Needless to say, design sizes are growing exponentially. Design complexity is increasing, and debug becomes correspondingly more complex. DTD can get you a long way in debug and will probably meet the needs of most of your debugging scenarios with at-speed trace capture. If you determine that additional signals need to be traced while performing debug with the selected DTD probes, you have the option to reconfigure the probe points, perform a fast incremental rebuild of the relevant FPGA, and run again.
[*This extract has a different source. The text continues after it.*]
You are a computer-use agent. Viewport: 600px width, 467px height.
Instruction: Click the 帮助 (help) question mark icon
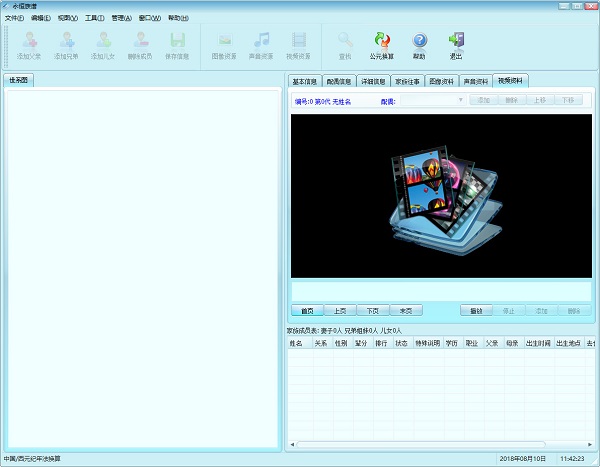pos(419,44)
Sometimes, however, you don’t know what portions of the design are active, so full signal visibility is needed. This means you require functionality that dumps the states of every register in the FPGA, with little to no overhead of FPGA resources. You then want to be able stop clocks, download all relevant register data, advance one cycle, then loop N times. FSDB processing needs to be done independently on the host, so that it does not impact runtime performance. Data expansion technology can then map the FPGA registers to the RTL source code and extrapolate all intermediate signal values. Using Synopsys ProtoCompiler GSV (Global Signal Visibility) manages these challenges, so you now have full-visibility RTL debug capability.
Designs also have multiple clocks running at different frequencies and interfaces to the real world. ProtoCompiler allows you to generate an IICE (intelligent in-circuit emulator) model and debug each clock independently.